:: TASK INPUT ::
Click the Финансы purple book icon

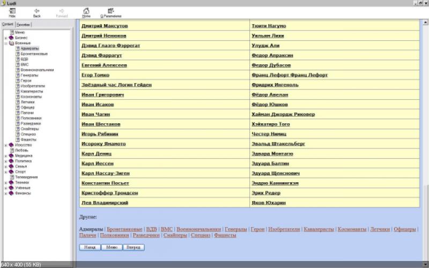(11, 193)
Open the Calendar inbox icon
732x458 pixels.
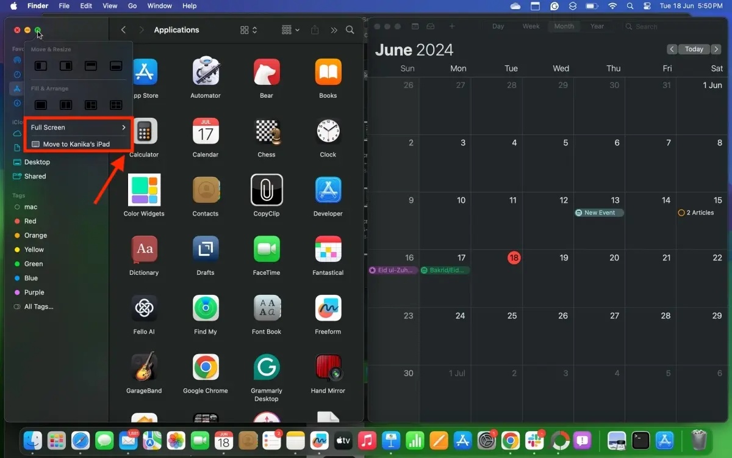click(430, 26)
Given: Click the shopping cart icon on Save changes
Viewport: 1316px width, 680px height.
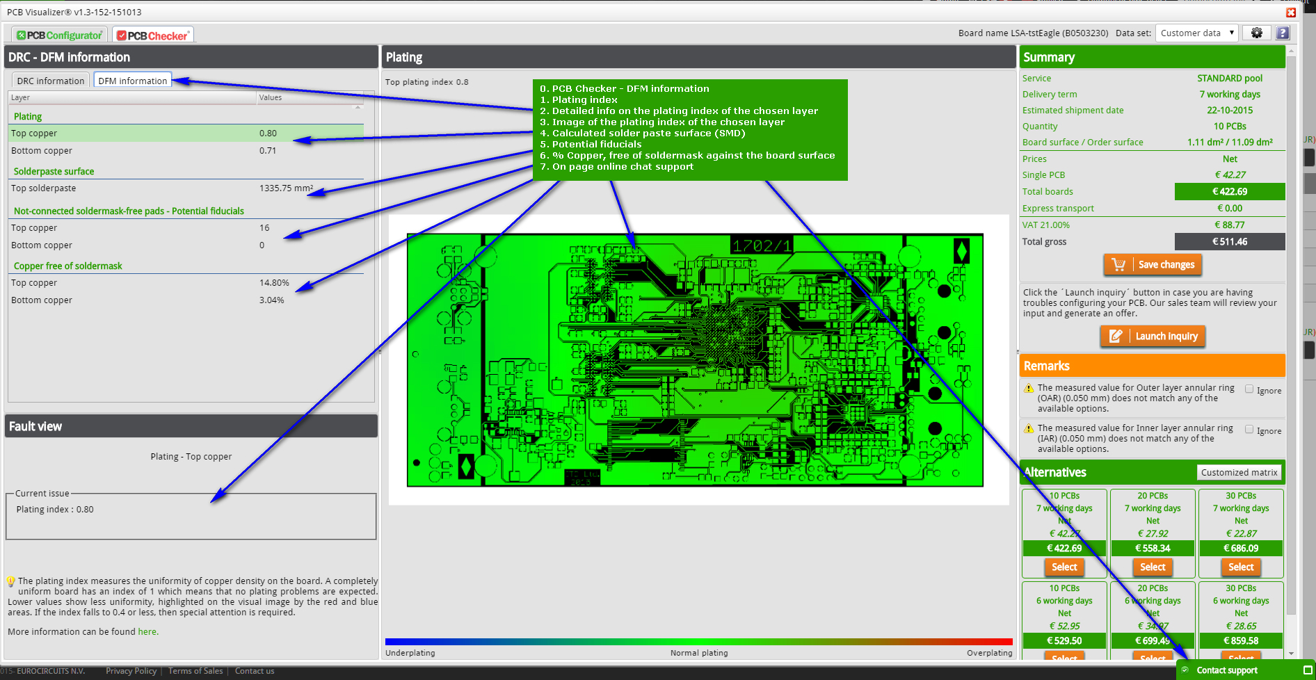Looking at the screenshot, I should click(x=1118, y=265).
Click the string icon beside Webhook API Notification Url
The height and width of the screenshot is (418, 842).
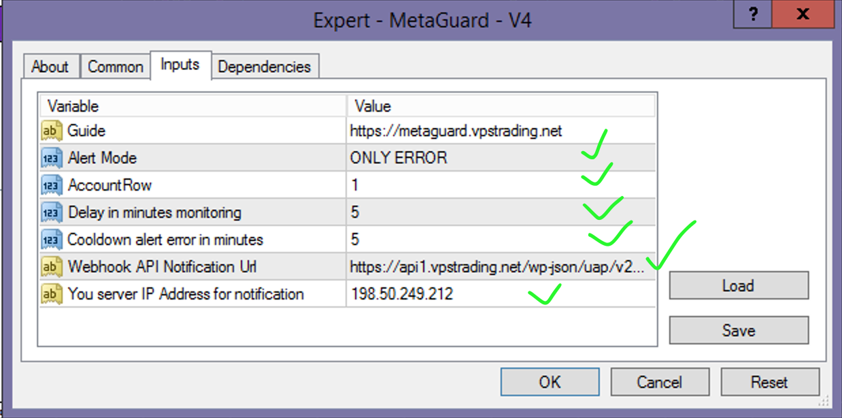52,267
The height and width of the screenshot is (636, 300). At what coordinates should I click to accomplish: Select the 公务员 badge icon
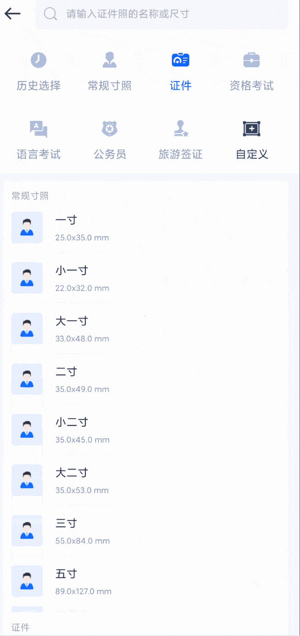[x=109, y=129]
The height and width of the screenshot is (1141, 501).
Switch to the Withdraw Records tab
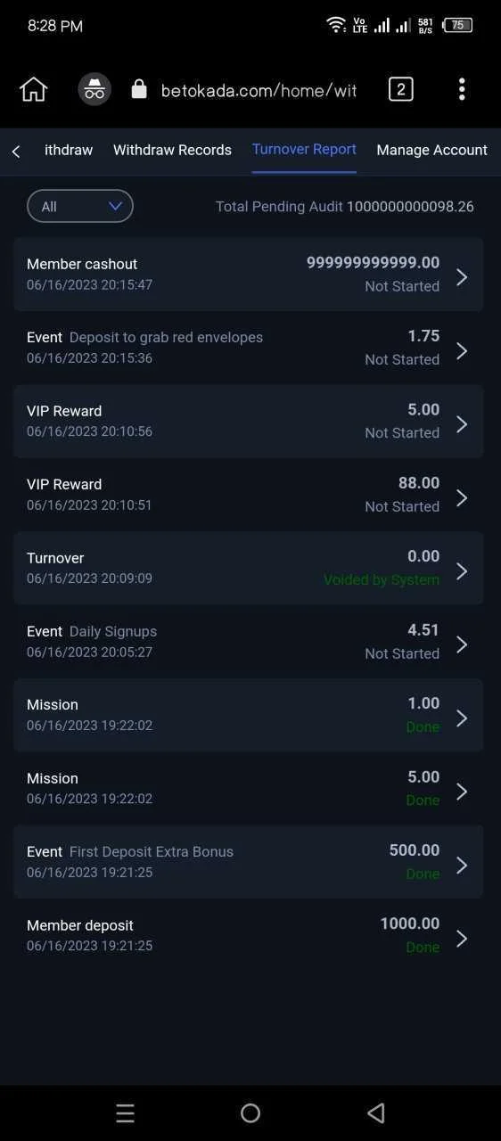(x=172, y=150)
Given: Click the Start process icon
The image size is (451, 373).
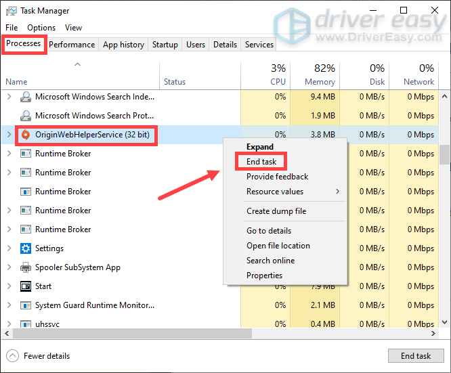Looking at the screenshot, I should (26, 286).
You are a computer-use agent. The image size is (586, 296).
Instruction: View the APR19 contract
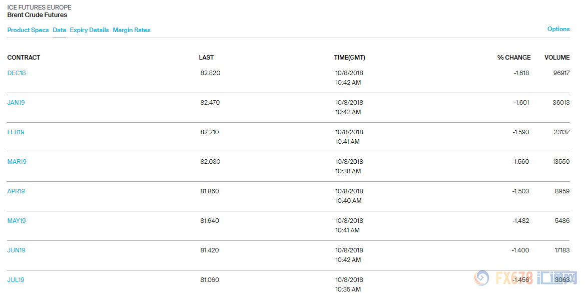click(x=16, y=191)
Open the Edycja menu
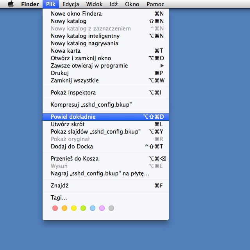The height and width of the screenshot is (250, 250). click(71, 4)
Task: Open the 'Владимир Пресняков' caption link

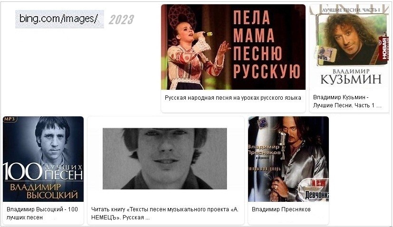Action: 281,209
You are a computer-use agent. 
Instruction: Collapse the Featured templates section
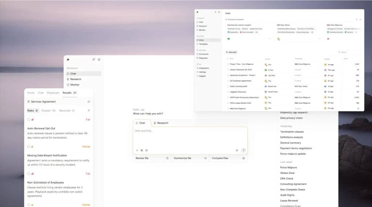click(226, 20)
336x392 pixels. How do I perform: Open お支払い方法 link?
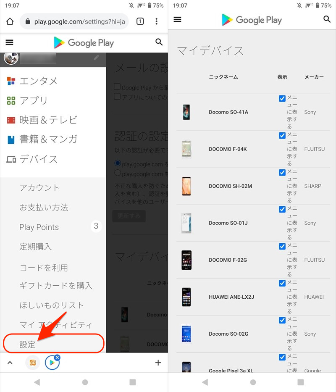(44, 208)
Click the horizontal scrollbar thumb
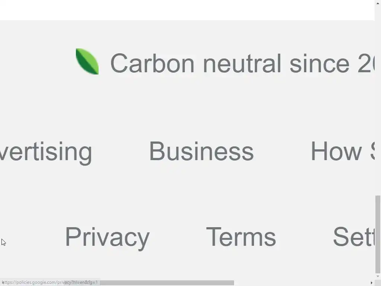 [167, 283]
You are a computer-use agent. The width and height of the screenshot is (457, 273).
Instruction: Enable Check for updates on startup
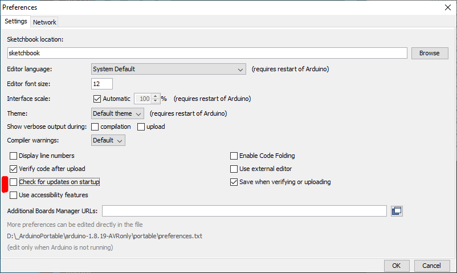click(x=14, y=182)
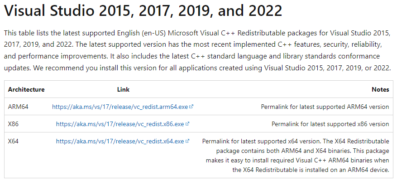Click the note 'Permalink for latest supported ARM64 version'
This screenshot has height=181, width=397.
[325, 107]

:: WHAT THIS TASK INVOLVES ::
Counting only lines that contain the word "agent", how many are there in the records above? Give the number alone.

:: RESULT OF THE TASK ::
3